トップのハラスメント辞任
「NGだと聞いてはいたが、これしきのことで辞める時代が来ようとは」
2024年末から2025年にかけて、組織トップのハラスメントに関する辞任が、ひときわ目立った年でもあった。
代表的なものを挙げてみよう。
● 東京メトロ社長辞任(2025年10月)
内部通報で「不適切な言動」が指摘され、外部弁護士調査で事実認定。
2025年に入り、関連する組織運営見直しが継続的に報じられた。
● ホンダ副社長辞任(2024年12月公表/2025年にも波及)
懇親の場での不適切な言動がコンプライアンス違反とされ辞任。
現社長も報酬返上を行い、社内の統治改革に着手。
● JR西日本副社長パワハラ認定(2023年発生→2025年に報道)
大雪時の会議での言動がパワハラと認定。
2025年には、鉄道会社の労務管理の象徴的事例として再度取り上げられた。
● 福井県知事(2025年12月辞任)
複数の県職員に対し、セクハラにあたるテキストメッセージを送り辞任
当事者は皆「まさかこの程度で辞任になる時代になるとは」と感じていたことであろう。少し前までは、「多少の強い指導」や「多少の性的な行為や発言」は許容される風潮があった。しかし今は、内部通報窓口や独立性のある調査委員会があったり、SNSで事実が可視化されることなどもあり、 “見えなかったものが見える時代”に移行している。

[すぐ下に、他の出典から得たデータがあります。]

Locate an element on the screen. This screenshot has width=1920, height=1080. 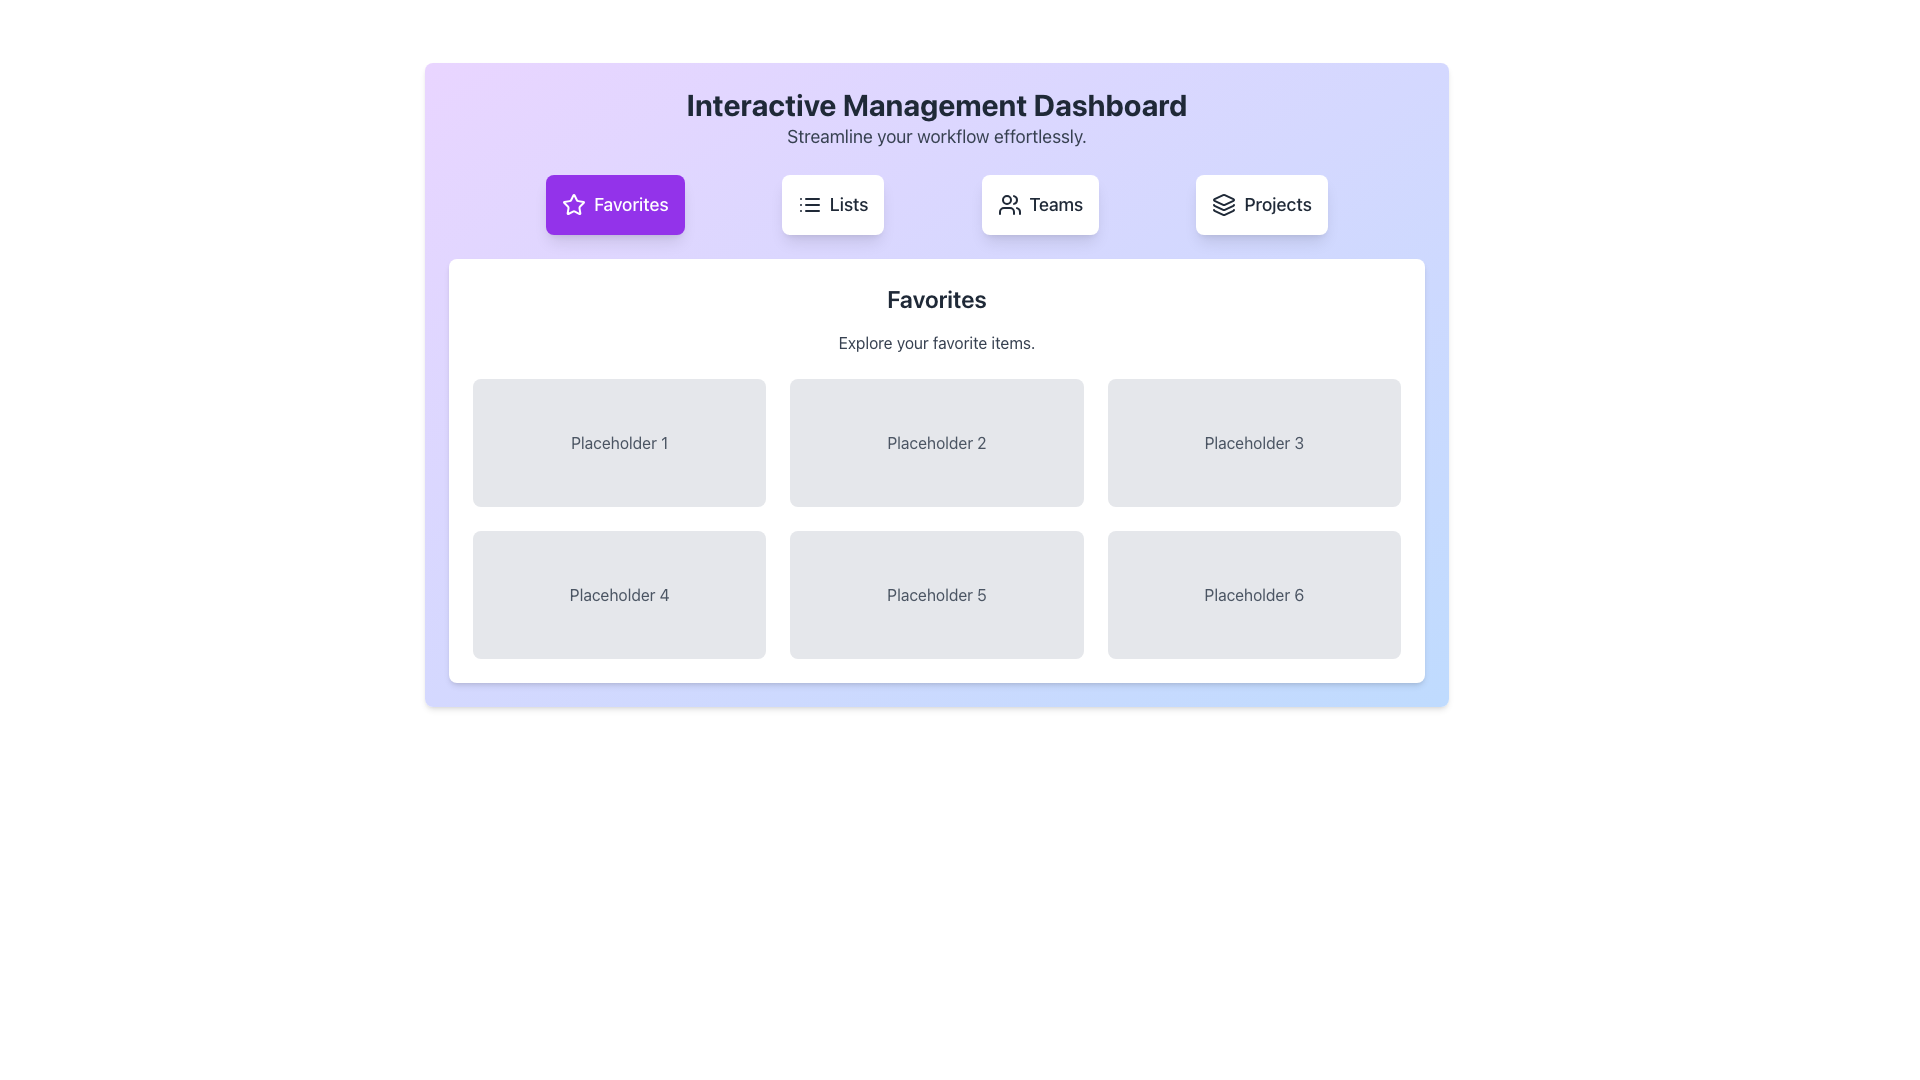
the static placeholder element located in the bottom-right corner of a grid layout, specifically the sixth element in a two-row, three-column arrangement is located at coordinates (1253, 593).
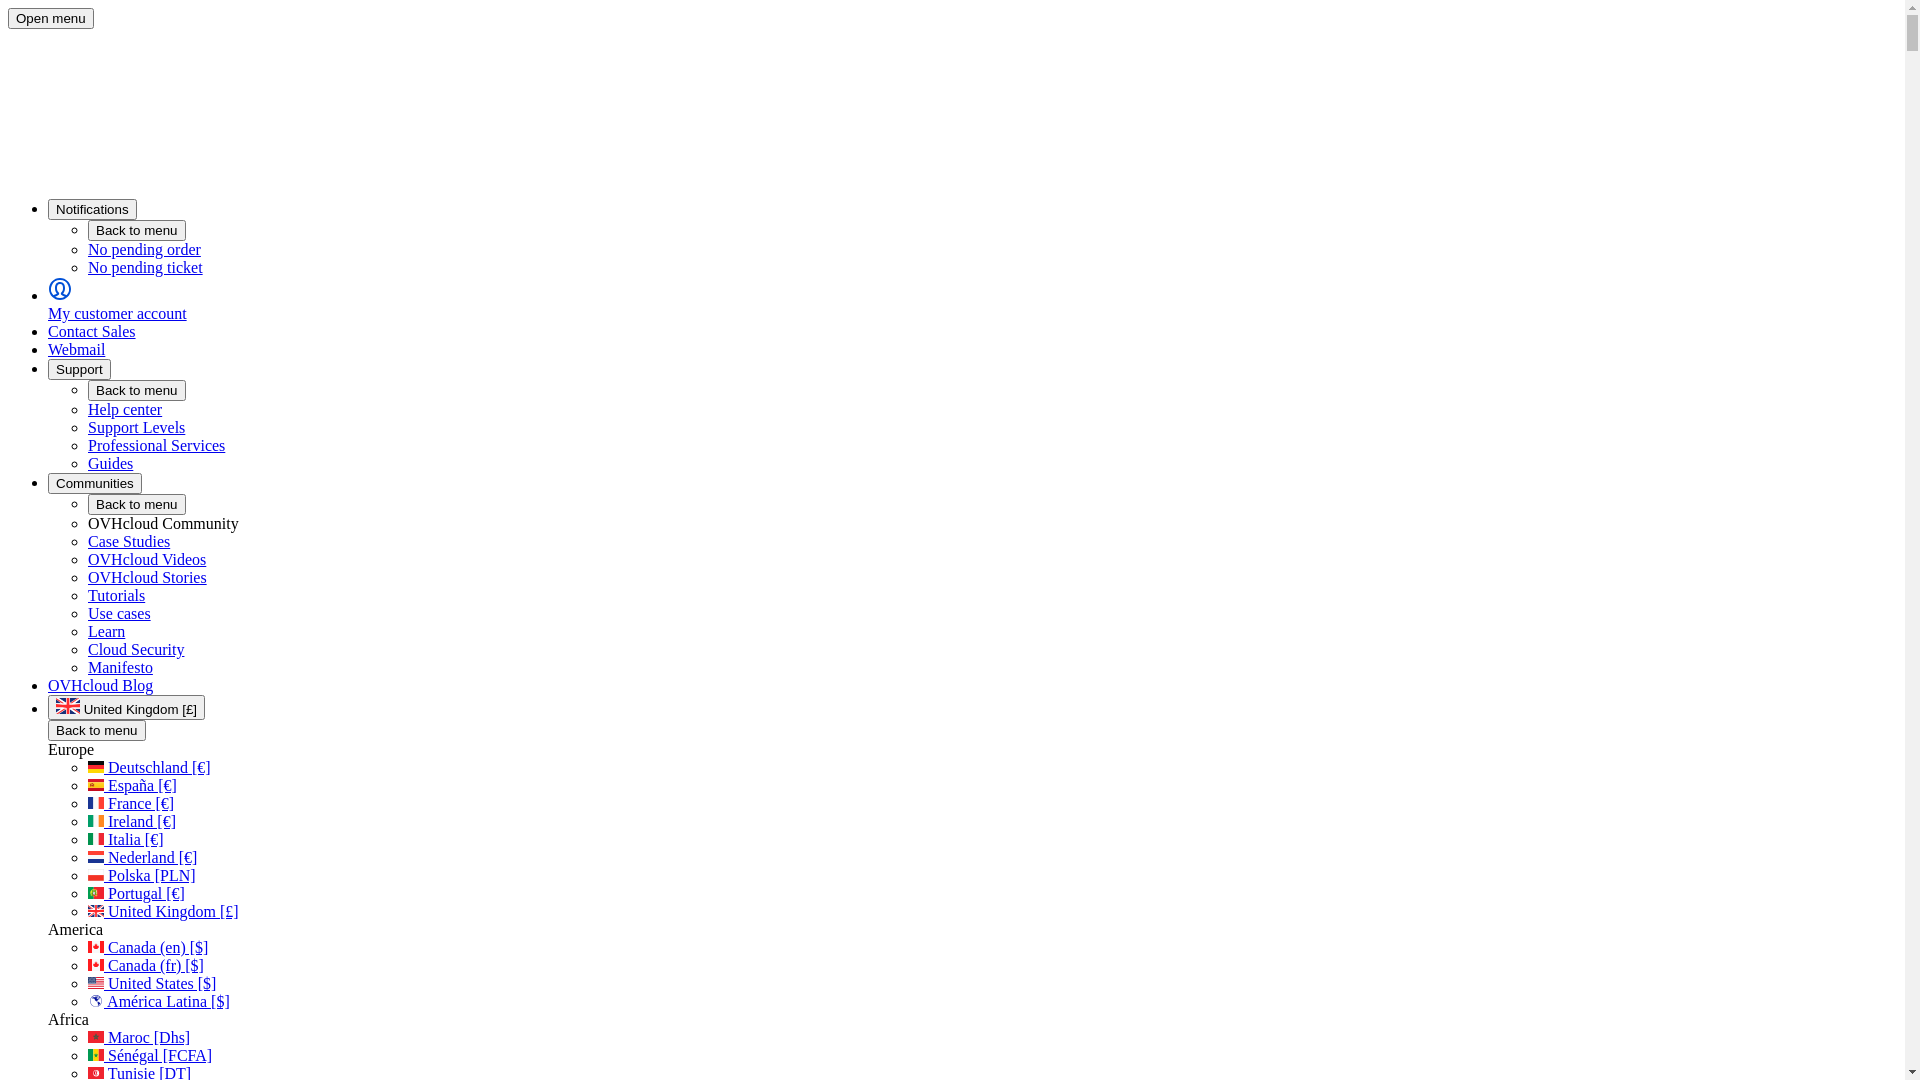  I want to click on 'Maroc [Dhs]', so click(138, 1036).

決してトップの人々が急に乱暴になったり、わいせつになったりしたわけではない。ただ、これまで当たり前だった行動の一部が、時代の変化によって“問題化”するようになり、そして今年、その流れが一気に表面化したのである。
これらのハラスメント辞任が示しているのも、クマ被害やランサムウェアと同じ構造である。つまり、「予兆はあったのに、それを“現実の危機”として扱わないままやり過ごす」という、人間特有の認知の遅れである。
言い換えれば、「新しいルールが既に動き始めているのに、その重さを自分事として理解していなかった」のである。これらもまた、今年のクマ被害が示した認知ギャップとまったく同じ軌道を描いている。